=== Given entries ===

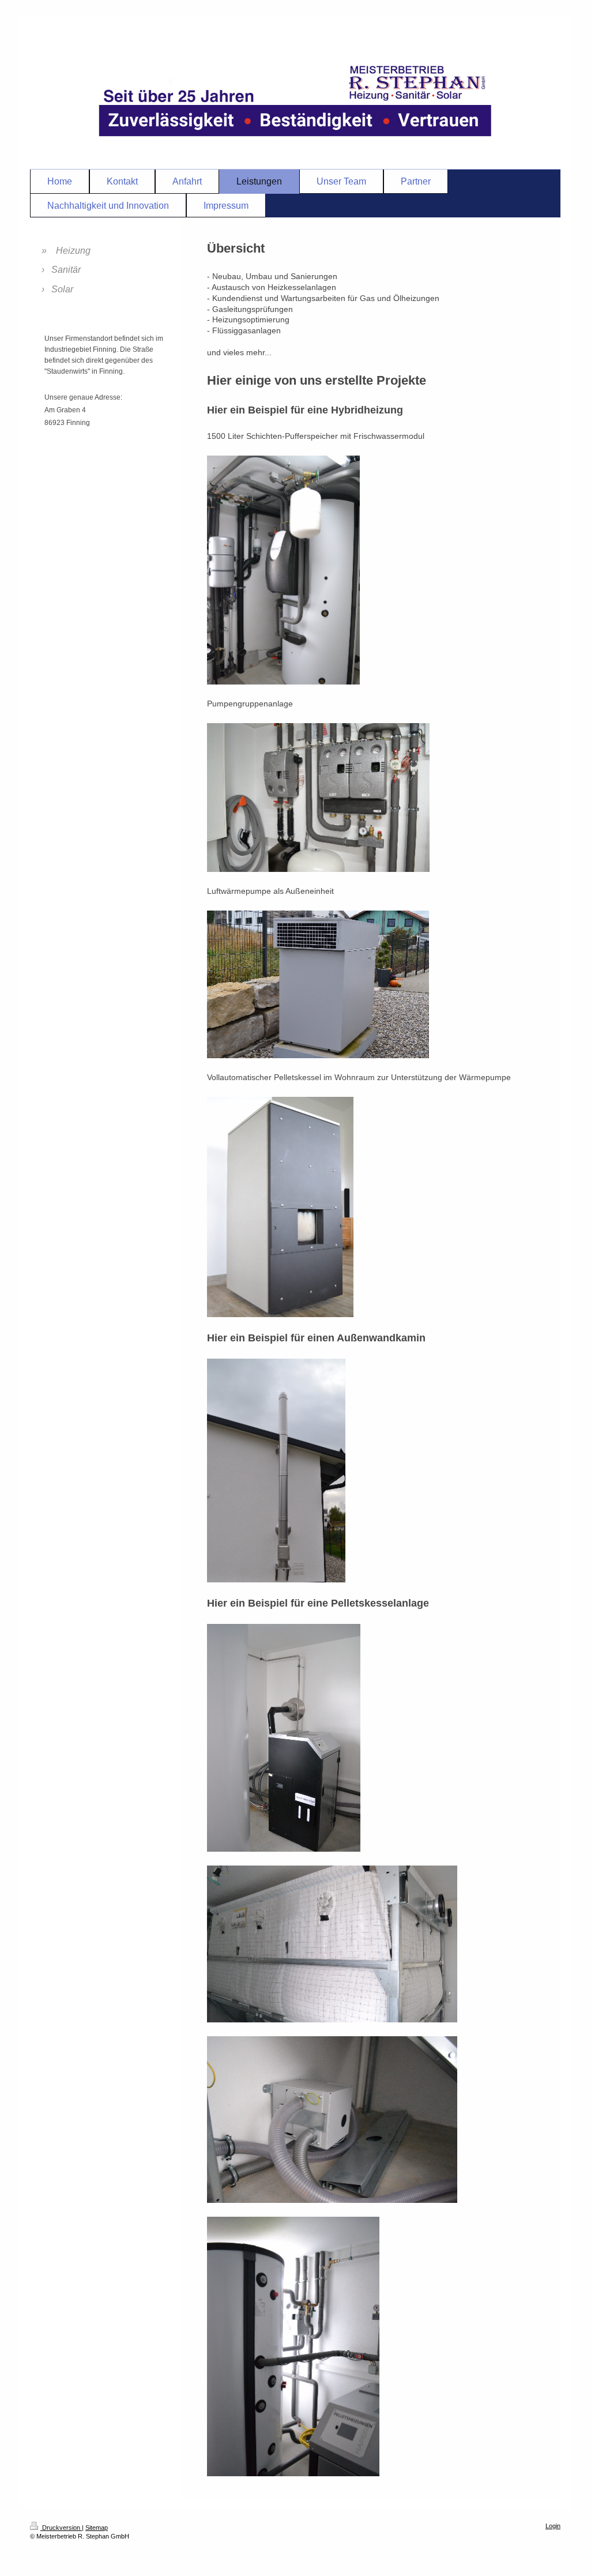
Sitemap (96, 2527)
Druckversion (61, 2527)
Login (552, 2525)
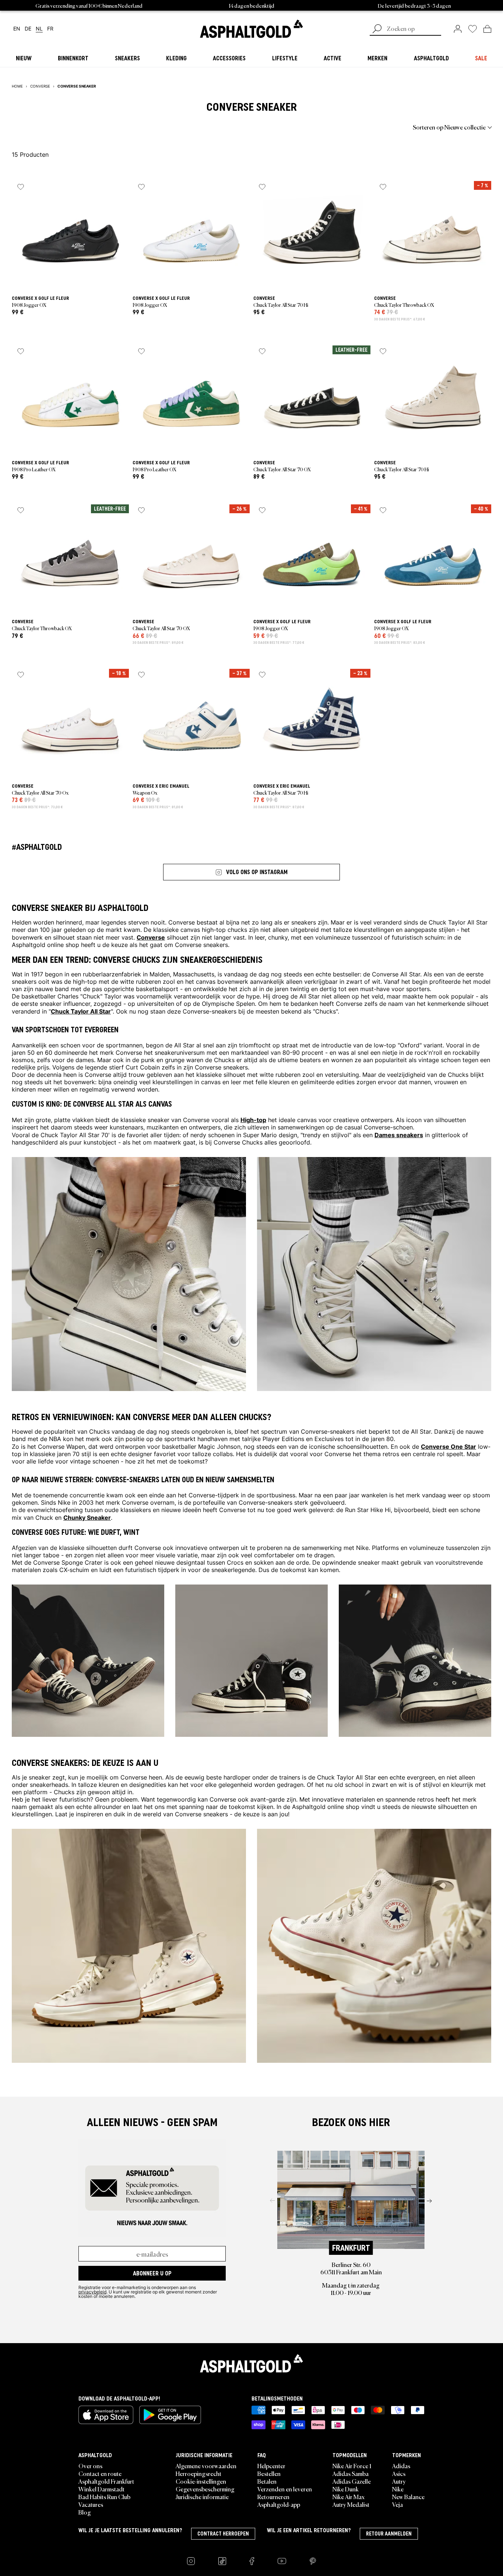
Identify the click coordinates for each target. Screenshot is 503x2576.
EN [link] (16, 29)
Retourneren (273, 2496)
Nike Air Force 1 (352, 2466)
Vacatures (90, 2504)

===

Work to complete —
If pictures appear, drop them, and retype exactly the lines from the "Login (552, 2525)" line through the last line of the data above.

Your solution —
Login (552, 2525)
Identify the click coordinates for each target. Screenshot is 503x2576.
EN [link] (16, 29)
Retourneren (273, 2496)
Nike Air Force 1 (352, 2466)
Vacatures (90, 2504)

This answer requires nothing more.